Wondering what to do with a small box full of letters and photos to do with Clearwater has the daughter of a former teacher wishing there was a museum in this community.
Edith Bowles (later Benwell) taught at what likely was the only school in Clearwater during the 1944/45 term, according to her daughter.
She is believed to have lived in a teacherage in the schoolyard. She had a class of 36 students of mixed ages and abilities.
Bowles also taught English at a nearby prisoner-of-war camp (apparently she had no problem with discipline. The guards all had guns and the prisoners all had targets on their backs).
One of the prisoners carved her a model of the ship he had been in when it was sunk by the Allies. A family member still has it.
Her mother was an example of courage and determination so frequently seen after the Depression and during World War II, said her daughter.
Bowles was a victim of polio. She suffered paralysis of her right side and required an iron lung for breathing during Grades 11 and 12, meaning that completion of high school demanded real grit.
She experienced what became known as post polio syndrome for the rest of her life.
She was fortunate to start Normal School (teachers college) in Regina when she was 19 and even more fortunate to be selected after just a few months there to take a school and start earning money.
Her first school had 45 students, including 18 who did not speak English. After teaching a second year in Saskatchewan she applied for and was accepted to go to Clearwater.
In 1945, as the war ended she married her husband, who was about to be discharged from the RCAF, and began their happy 52 year marriage.

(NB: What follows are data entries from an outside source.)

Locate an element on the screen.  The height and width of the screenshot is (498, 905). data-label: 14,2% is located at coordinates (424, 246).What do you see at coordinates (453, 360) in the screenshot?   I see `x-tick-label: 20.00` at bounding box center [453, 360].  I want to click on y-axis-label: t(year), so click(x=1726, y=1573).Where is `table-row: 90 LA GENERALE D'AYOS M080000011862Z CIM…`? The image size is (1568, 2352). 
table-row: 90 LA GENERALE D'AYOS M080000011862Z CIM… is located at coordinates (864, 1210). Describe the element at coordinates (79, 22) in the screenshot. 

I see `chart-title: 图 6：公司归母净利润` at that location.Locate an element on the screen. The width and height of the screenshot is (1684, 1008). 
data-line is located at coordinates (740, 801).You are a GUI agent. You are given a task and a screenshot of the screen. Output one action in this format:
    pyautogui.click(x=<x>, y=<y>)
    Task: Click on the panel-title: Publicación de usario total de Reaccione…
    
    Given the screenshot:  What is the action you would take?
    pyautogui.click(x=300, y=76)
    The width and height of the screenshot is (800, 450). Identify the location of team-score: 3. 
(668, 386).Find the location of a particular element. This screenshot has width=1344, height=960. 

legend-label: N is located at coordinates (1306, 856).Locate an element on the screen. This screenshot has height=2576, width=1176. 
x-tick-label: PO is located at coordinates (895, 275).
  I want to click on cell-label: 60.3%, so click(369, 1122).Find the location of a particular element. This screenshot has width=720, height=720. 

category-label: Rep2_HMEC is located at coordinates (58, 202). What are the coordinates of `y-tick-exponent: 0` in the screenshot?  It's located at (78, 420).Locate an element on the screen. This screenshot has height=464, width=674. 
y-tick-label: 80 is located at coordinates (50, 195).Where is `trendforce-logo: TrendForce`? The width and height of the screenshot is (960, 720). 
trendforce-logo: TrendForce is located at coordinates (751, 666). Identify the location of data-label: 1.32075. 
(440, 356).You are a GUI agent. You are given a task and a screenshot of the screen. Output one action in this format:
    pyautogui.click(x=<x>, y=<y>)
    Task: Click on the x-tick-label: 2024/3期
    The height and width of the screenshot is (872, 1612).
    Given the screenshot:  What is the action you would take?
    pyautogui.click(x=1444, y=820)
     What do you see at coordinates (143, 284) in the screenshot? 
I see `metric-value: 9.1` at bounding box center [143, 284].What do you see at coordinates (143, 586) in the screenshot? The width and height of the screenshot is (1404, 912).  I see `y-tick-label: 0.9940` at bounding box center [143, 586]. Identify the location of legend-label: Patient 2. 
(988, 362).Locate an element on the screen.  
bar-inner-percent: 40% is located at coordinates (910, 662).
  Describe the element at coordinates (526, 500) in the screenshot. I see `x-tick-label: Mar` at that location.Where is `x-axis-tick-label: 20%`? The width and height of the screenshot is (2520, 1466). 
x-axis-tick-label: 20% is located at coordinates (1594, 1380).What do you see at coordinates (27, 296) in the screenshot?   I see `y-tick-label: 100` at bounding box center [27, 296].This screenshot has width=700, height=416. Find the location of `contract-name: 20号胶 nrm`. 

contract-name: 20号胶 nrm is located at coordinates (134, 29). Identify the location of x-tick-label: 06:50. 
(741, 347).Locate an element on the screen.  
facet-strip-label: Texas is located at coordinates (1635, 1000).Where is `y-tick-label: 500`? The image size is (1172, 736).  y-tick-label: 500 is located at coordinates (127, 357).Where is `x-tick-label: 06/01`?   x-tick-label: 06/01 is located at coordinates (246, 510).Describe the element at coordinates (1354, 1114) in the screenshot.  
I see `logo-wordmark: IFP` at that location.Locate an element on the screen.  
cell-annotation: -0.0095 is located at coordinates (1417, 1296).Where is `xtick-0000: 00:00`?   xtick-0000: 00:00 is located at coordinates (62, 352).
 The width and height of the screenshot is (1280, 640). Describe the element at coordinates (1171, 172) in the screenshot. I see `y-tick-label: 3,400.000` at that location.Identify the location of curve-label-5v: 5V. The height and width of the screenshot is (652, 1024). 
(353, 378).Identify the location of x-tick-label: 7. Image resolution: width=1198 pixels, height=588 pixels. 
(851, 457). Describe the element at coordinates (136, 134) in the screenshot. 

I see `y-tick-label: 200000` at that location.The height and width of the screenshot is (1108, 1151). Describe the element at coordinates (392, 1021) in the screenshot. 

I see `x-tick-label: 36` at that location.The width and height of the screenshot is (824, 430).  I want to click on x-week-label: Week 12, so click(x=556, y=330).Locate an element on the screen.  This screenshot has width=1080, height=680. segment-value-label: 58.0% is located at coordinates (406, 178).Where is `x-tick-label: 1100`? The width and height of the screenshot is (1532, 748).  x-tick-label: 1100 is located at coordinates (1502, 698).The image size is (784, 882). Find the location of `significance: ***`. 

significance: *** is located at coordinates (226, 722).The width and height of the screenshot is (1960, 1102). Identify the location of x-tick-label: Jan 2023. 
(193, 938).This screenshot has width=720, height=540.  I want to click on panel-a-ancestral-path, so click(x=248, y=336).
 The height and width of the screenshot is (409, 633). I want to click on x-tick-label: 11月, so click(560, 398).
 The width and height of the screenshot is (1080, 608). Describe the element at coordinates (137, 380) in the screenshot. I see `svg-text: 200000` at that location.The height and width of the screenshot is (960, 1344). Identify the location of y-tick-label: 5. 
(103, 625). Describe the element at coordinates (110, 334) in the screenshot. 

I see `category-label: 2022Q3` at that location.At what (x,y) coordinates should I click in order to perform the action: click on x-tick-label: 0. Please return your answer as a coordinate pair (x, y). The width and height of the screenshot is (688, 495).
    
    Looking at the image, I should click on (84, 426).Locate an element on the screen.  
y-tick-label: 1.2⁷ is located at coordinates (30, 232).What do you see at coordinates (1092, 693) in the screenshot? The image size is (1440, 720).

Then known as Edith Benwell, she returned to teaching when her own children were of school age. She ended her career in the late 1980s as a high school teacher.
In 1970 she earned her B.Ed. and B.A. from the University of Saskatchewan.
While she was in Clearwater, the young teacher wrote home regularly about what was going on in this community. She also took a number of photographs.
The daughter noted that she does not have any pictures of her father when he was young, and she suspects the same is true of at least some of the students in the photo of her mother’s class.
All that material about Clearwater, now 70 years old, is sitting in a box in Saskatchewan, waiting for someone to do something with it, says the daughter.
“I was really surprised and disappointed when I was told there is no museum in Clearwater,” she said.